Bu günlerde en çok konuştuğumuz meselelerin başında adalet geliyor. Hak, hukuk, insan hakları, masumiyet ve şahsî hürriyetler hepsi de adalet sepetinin içerisinde zikredilebilir…
Yine bu günlerde çevre koruma, ağaç bakımı ve dikimi, lâleler, spor hadiseleri, araba çeşitleri ve yarışları ve hayvan hakları ile kuyulara düşen kedi ve köpek hakları ise toplumda çok konuşulanların sıralamasında birinciliği alarak, birinci bir adalet sepeti alarak da zikredilebilir.
Evvelâ insan olmayı bilmek lâzım… Önceleri insan olarak yaratılan, ama yaratıcıya ve emirlerine muhalefet ederek insanlıktan çıkan mahlûkların en evvel insan olmaları gerekmektedir.
Hakta, hukukta, adalette, hürriyette ancak Allah’ın bize bildirdiği gibidir ve kadardır… Gerisi cidarcılıktır… Bu ilâhî mizan ve ne çok tartar, ne de eksik tartar… Bunun haricinde her iş hak isminin, insanım diyen insanlar üzerindeki tecellilerini inkârdır, saptırmadır ve indi yorumlardan ibarettir.

**Sağlanan veriler:**
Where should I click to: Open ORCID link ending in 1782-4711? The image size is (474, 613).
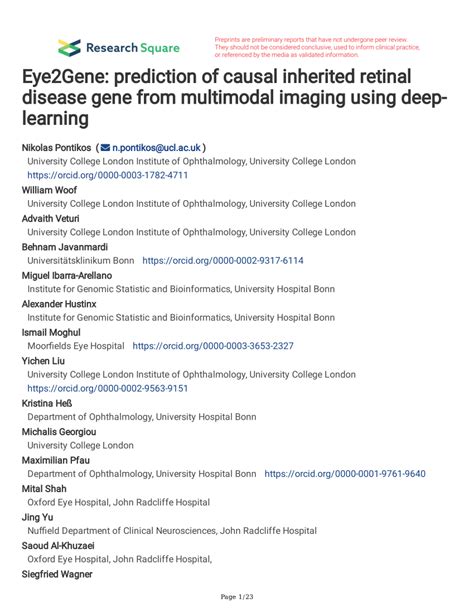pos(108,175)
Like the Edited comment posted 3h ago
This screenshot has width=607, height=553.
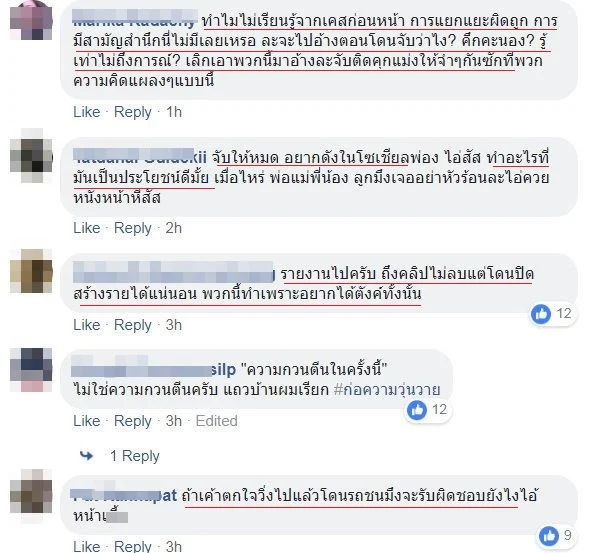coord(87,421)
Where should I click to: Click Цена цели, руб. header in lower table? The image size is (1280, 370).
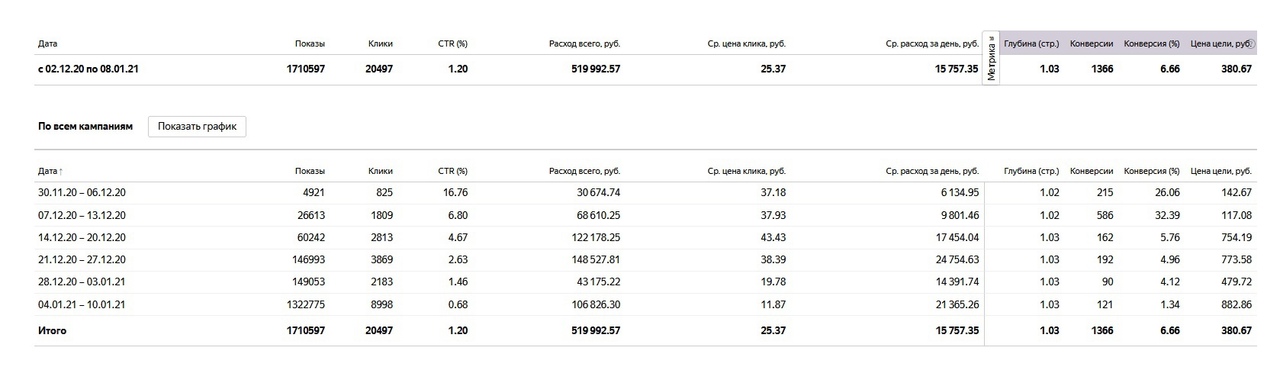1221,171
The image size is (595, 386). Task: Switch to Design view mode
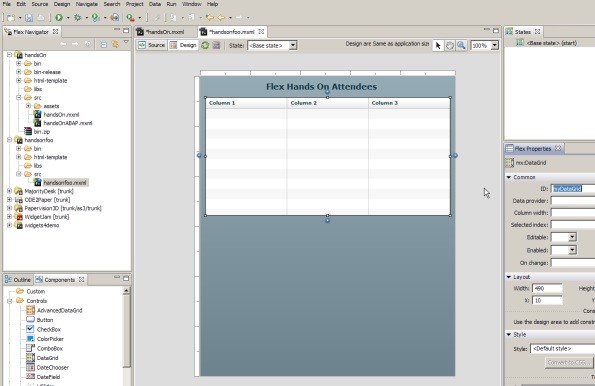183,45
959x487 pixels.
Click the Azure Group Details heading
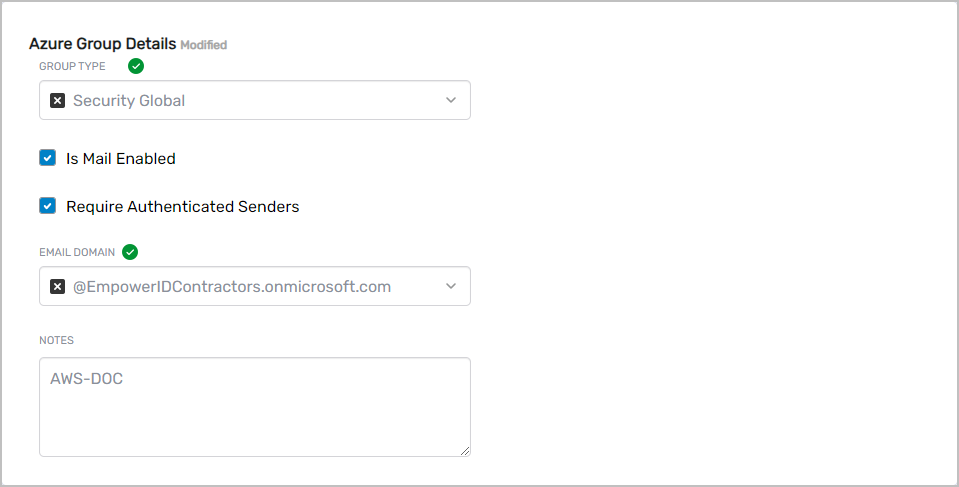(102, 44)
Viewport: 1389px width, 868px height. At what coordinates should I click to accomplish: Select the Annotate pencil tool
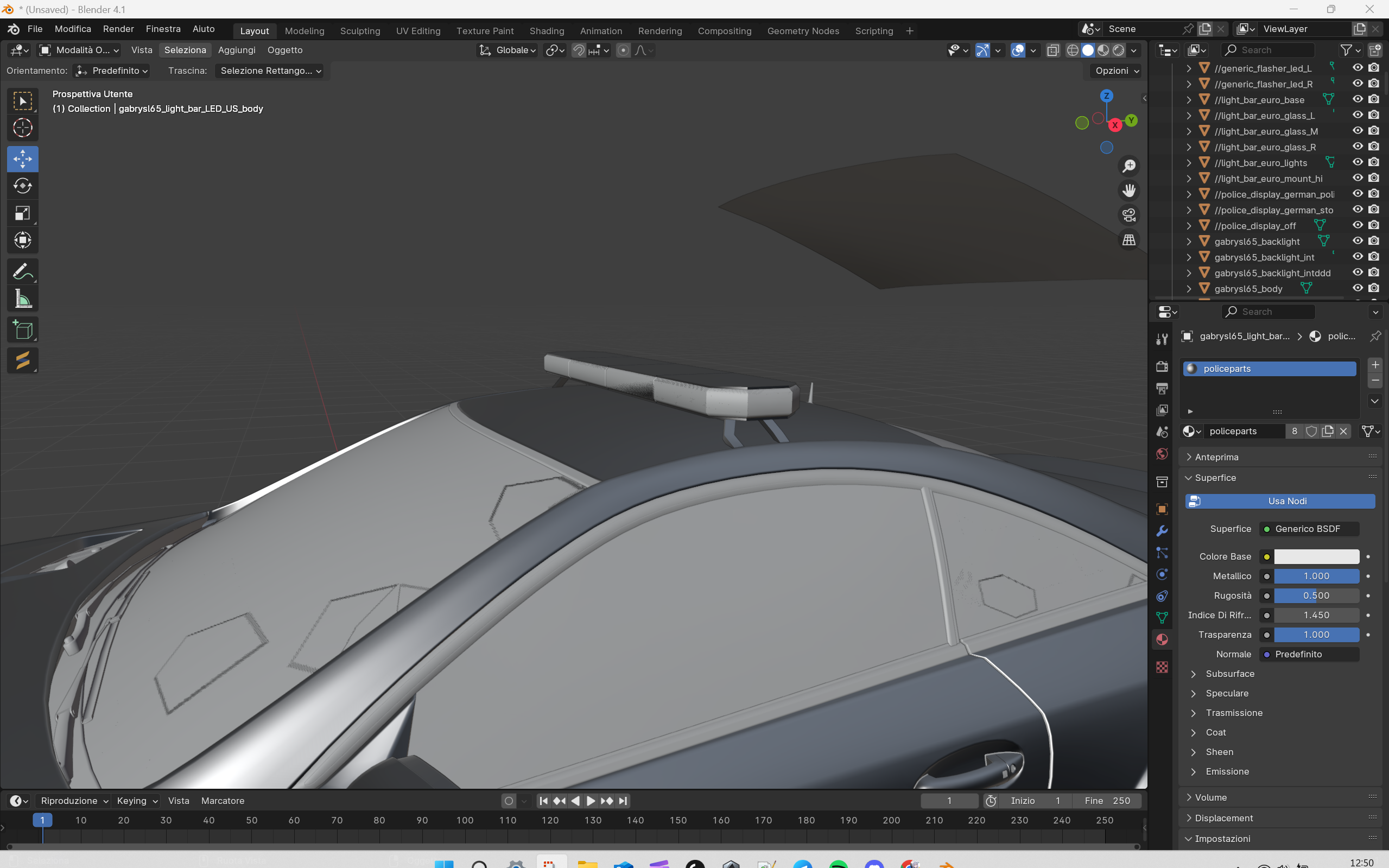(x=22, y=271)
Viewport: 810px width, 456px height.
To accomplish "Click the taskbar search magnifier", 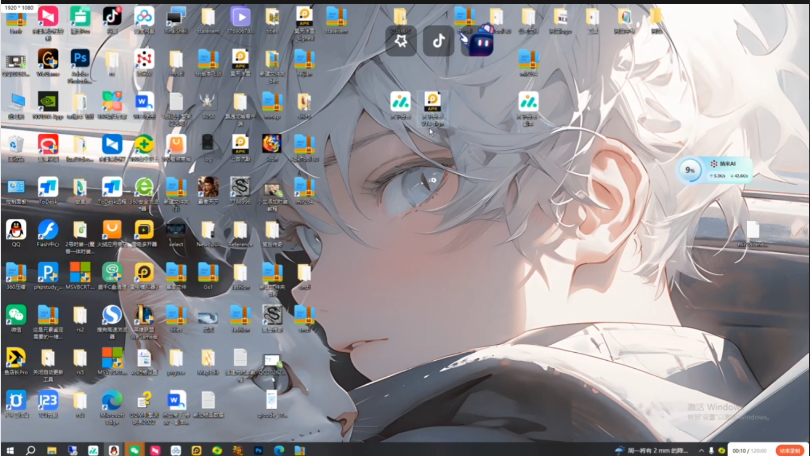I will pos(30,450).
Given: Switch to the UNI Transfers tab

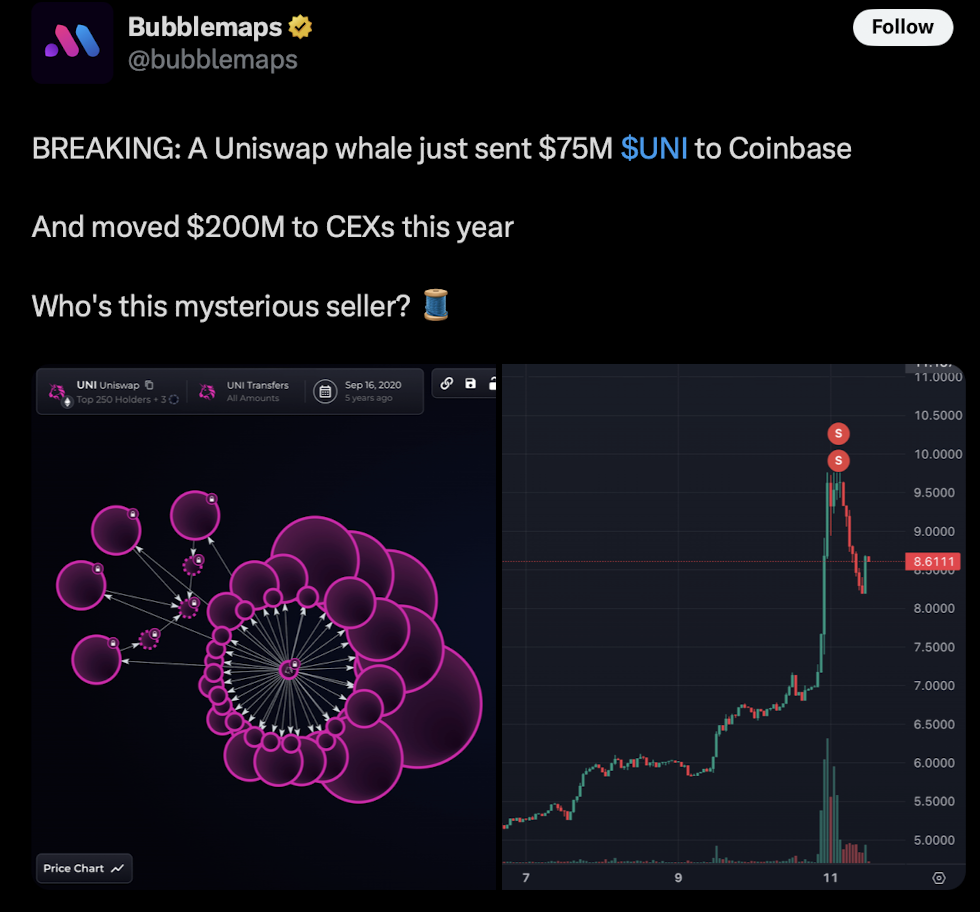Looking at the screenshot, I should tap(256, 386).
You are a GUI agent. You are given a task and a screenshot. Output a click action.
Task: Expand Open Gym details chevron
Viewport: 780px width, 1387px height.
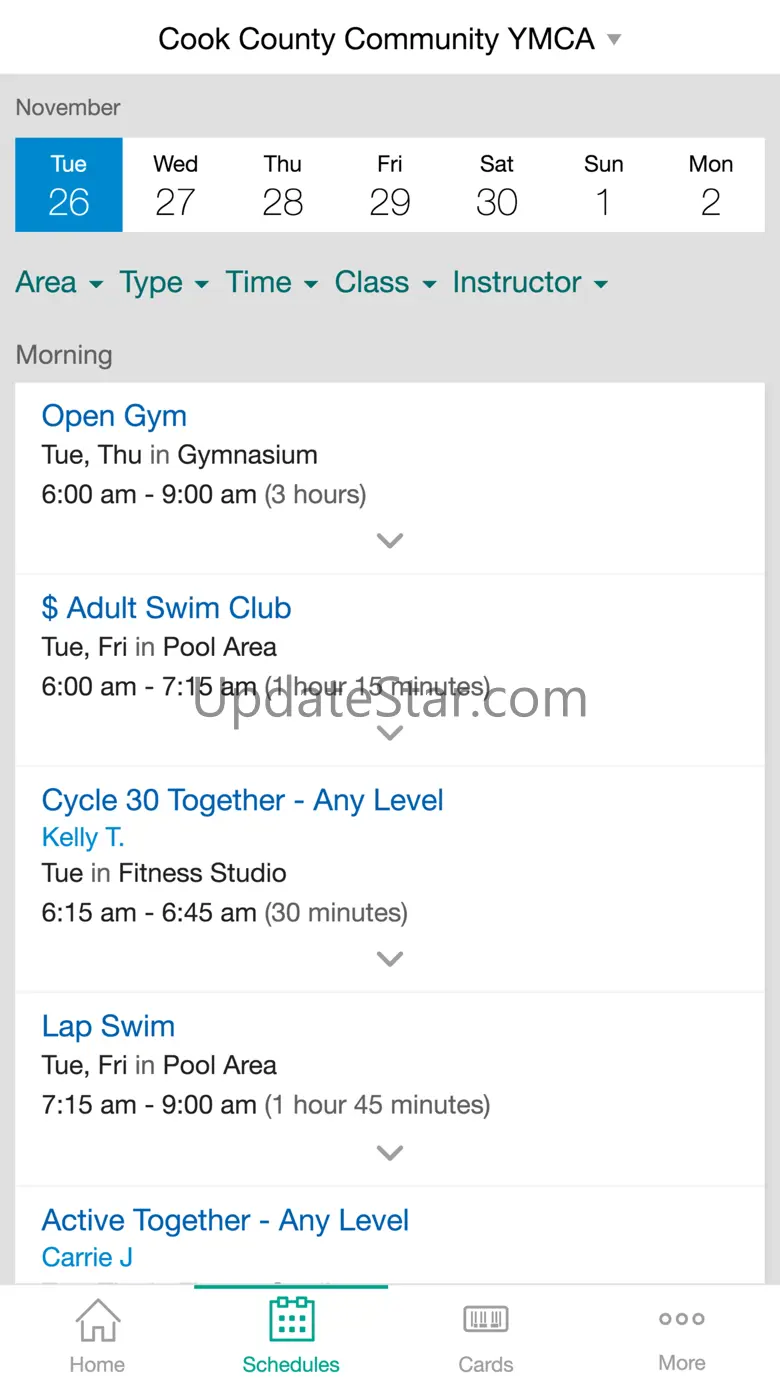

**Yapılacak iş:**
Adalet konulu bölümde "adalet sepetinin içerisinde" zikredilebileceği söylenen kavramların hepsini sıralayın.

**Görevin yanıtı:**
Hak, hukuk, insan hakları, masumiyet, şahsî hürriyetler